Но он боялся Филиппа Филипповича и, чтобы не привлечь на себя заглатывающего взгляда его синих очков, сидел возможно дальше от него и тоже всё время старался не двигаться.
– Господа! – дрожал в воздухе тонкий голос. – Вы должны запомнить слова мои. Каждый должен весь свой ум, всю душу вложить в борьбу с тайным, хитрым врагом. В борьбе за жизнь вашей матери России все средства позволены. Революционеры не брезгуют ничем, не стесняются и убийством. Вспомните, сколько погибло ваших товарищей от их руки. Я не говорю вам – убивайте, нет, конечно, убить человека немудрено, это может сделать всякий дурак. Закон – с вами, вы идёте против беззаконников, щадить их преступно, их надо искоренять, как вредную траву. Вы должны сами догадываться о том, как вернее и лучше задушить нарождающуюся революцию… Этого требует царь и родина…

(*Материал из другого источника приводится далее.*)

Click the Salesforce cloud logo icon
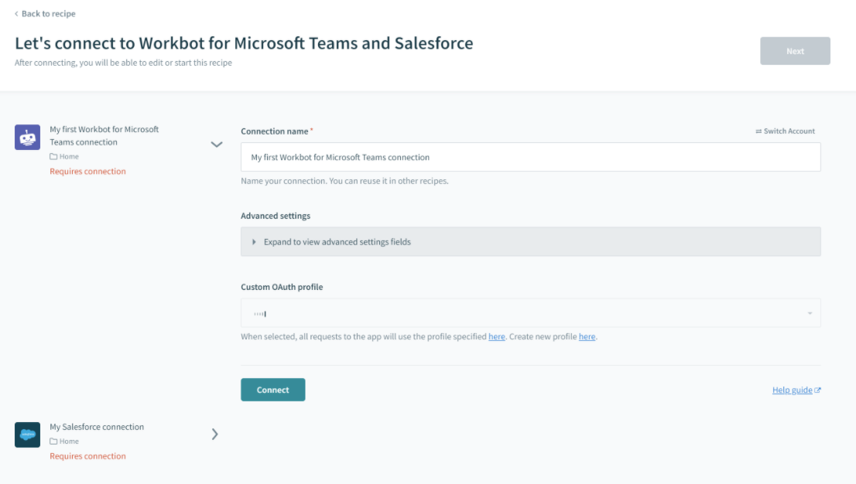The image size is (856, 484). click(27, 435)
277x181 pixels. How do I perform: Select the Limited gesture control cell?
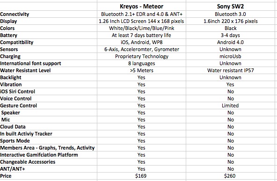tap(230, 106)
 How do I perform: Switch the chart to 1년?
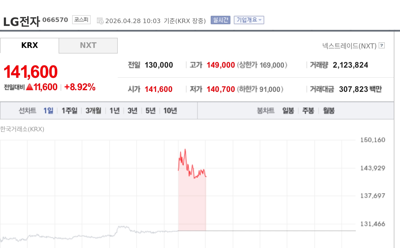point(114,111)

Помолчав, он взглянул на свои кольца.
– У вас мало энергии, мало любви к делу. Например: вы прозевали старого революционера Сайдакова; мне известно, что он прожил у нас в городе три с половиною месяца. Второе, вы до сей поры не можете найти типографию…
Кто-то обиженно сказал:
– Без провокаторов – трудно…
– Прошу не прерывать! Я сам знаю, что трудно и что легко! Вы до сей поры не можете собрать серьёзных улик против целого ряда лиц, известных своим крамольным духом, не можете дать оснований для их ареста…
– А вы – без оснований! – сказал Пётр и засмеялся.
– К чему эти шутки? Я говорю серьёзно. Если мы арестуем их без оснований, мы должны будем выпустить их, – только и всего. А лично вам, Пётр Петрович, я замечу, что вы уже давно обещали мне нечто – помните?.. Точно так же и вы, Красавин, говорили, что вам удалось познакомиться с человеком, который может провести вас к террористам, – ну, что же?..
– Жулик он, человек-то! Да вы подождите, я своё дело сделаю!.. – спокойно отозвался Красавин.
– Не сомневаюсь, но прошу всех вас понять, что мы должны работать энергичнее. Надо торопиться!
Говорил он долго, иногда целый час, не отдыхая, спокойно, одним и тем же голосом и только слова – должен, должны – произносил как-то особенно, в два удара: сперва звонко выкрикивал: – «доллл…» – и, шипящим голосом оканчивая: – «жженн», – обводил всех синими лучами стеклянного взгляда. Это слово хватало Евсея за горло и душило.